26/11/2010 Questions sociales, santé et développement durable
« Une des conclusions de notre conférence pourrait être l’affirmation que l’énergie nucléaire est bien placée pour répondre aux besoins énergétiques de nos sociétés, car elle est abondante et ne contribue pas au réchauffement climatique. Mais la production et la gestion d’une telle source d’énergie, dangereuse par nature, doit surtout viser la réduction au maximum des risques par une gestion optimale des déchets ».
Par ces paroles, Vladimir Grachev, représentant de Rosatom, Corporation d’Etat de la Fédération de Russie et ancien membre de la Commission de l’environnement de l’Assemblée, a résumé bon nombre des points de vue exprimés lors de la Conférence sur l’énergie nucléaire organisée par cette Commission, qui a réunie à Strasbourg une centaine d’experts en la matière.

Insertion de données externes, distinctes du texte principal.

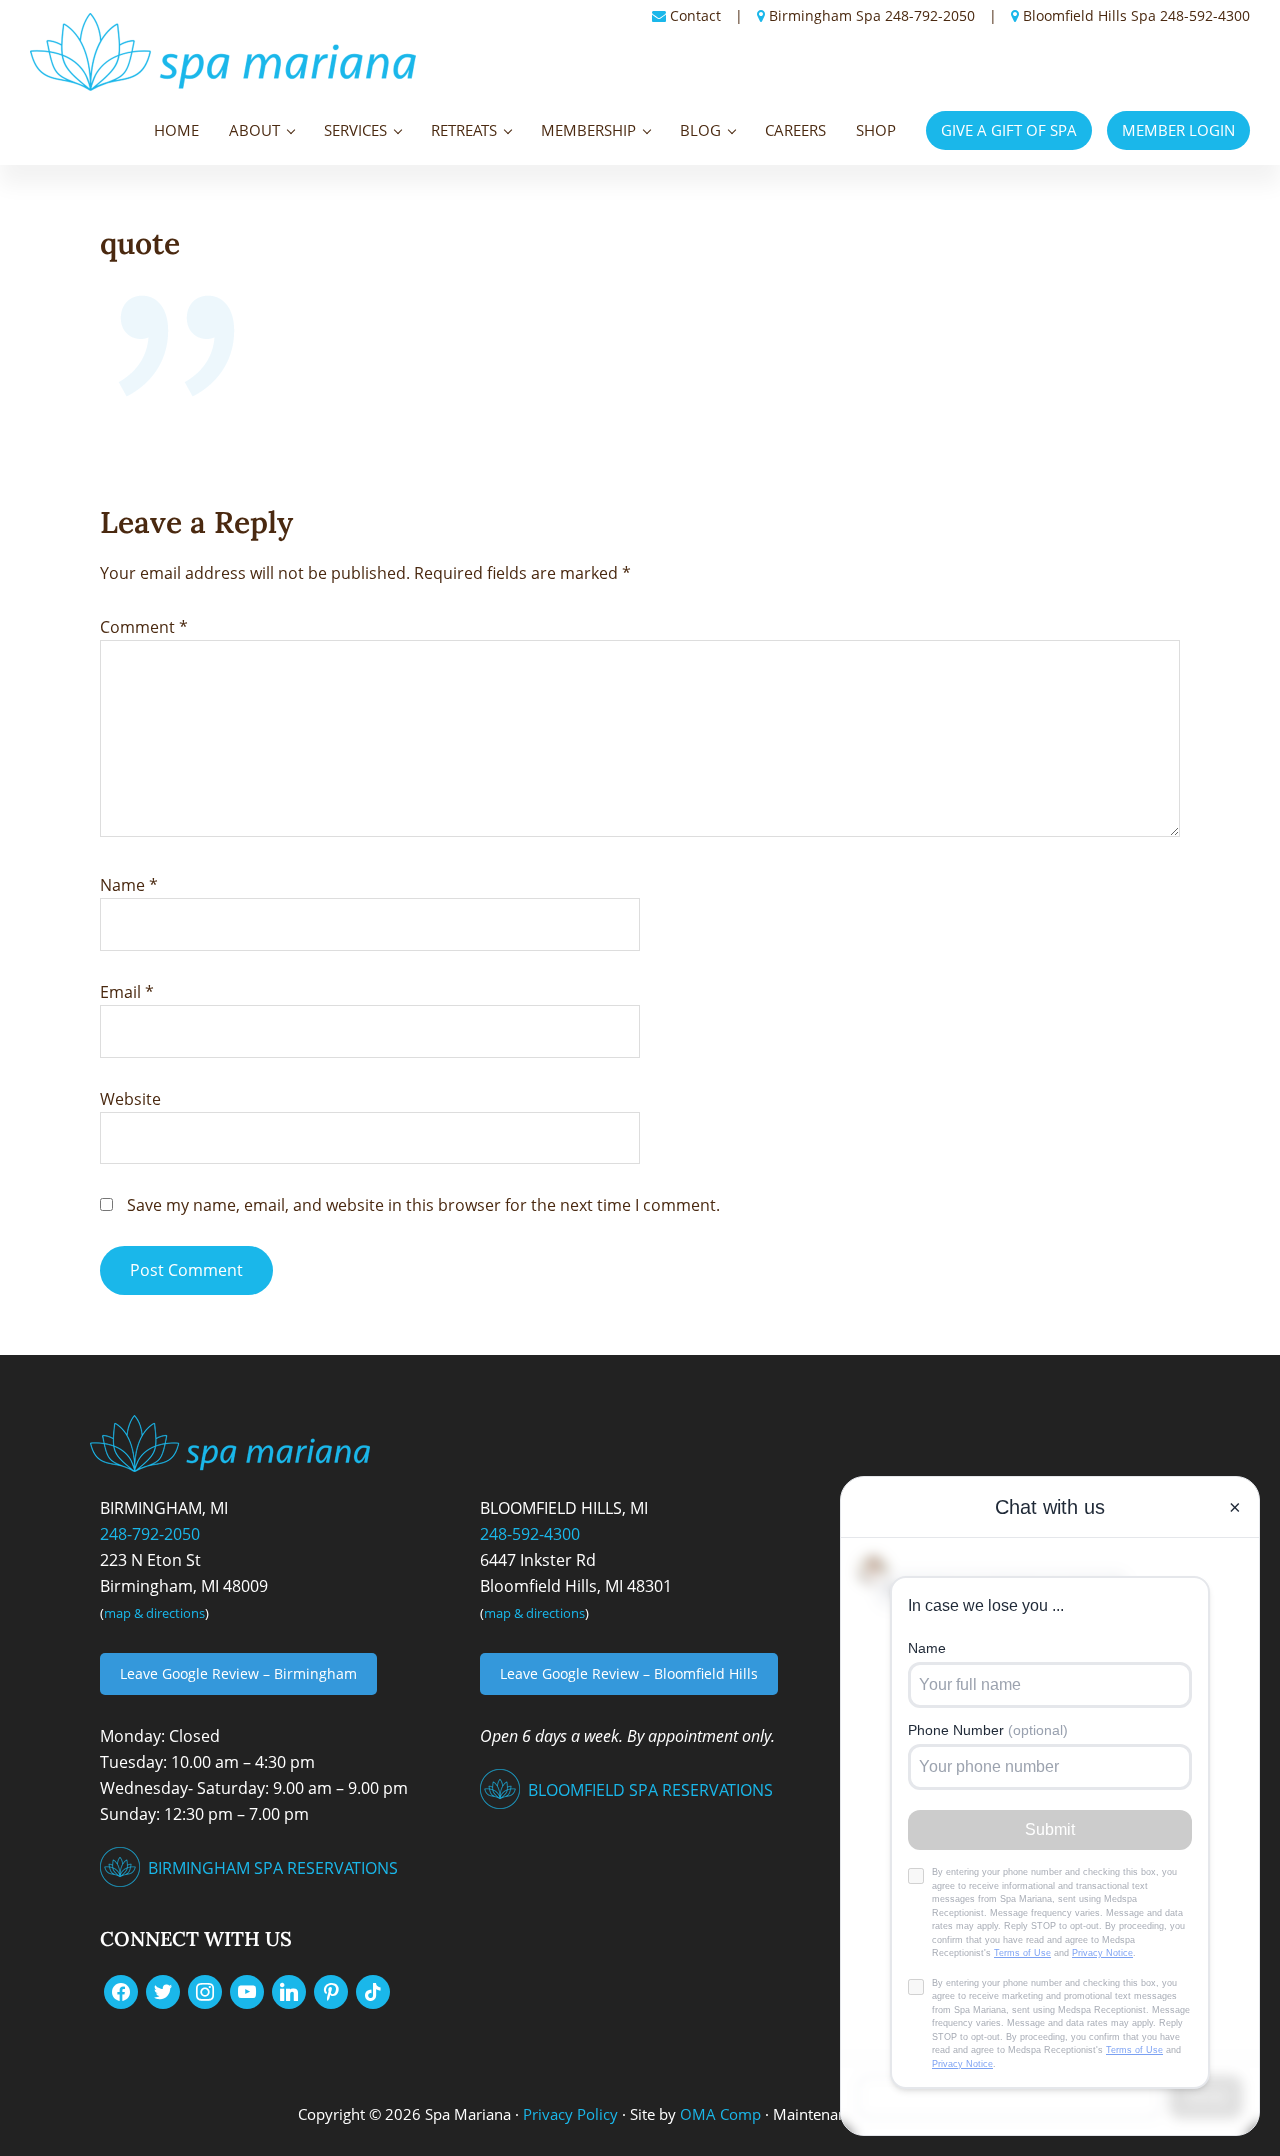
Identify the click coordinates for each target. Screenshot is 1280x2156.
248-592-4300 (1205, 15)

« Nous avons souvent entendu le mot danger -a-t-il ajouté- et certes il y a danger, mais ce danger est cerné et on peut le confiner, le limiter, le réduire au maximum, et il nous appartient de le faire ainsi. J’appelle de mes vœux à ce que l’Assemblée parlementaire se saisisse de cette question ».
Nils Bøhmer, représentant de la Fondation norvégienne Bellona, a rebondi sur la question, en reconnaissant qu’il existera bientôt dans certains pays européens, notamment dans les pays scandinaves, d’excellents lieux de stockage des déchets nucléaires, « mais qu’en sera-t-il des autres pays européens qui ne disposeront de telles structures, et qui auront recours à des dépôts avec des niveaux de sécurité bien plus aléatoires ? », s’est-il demandé.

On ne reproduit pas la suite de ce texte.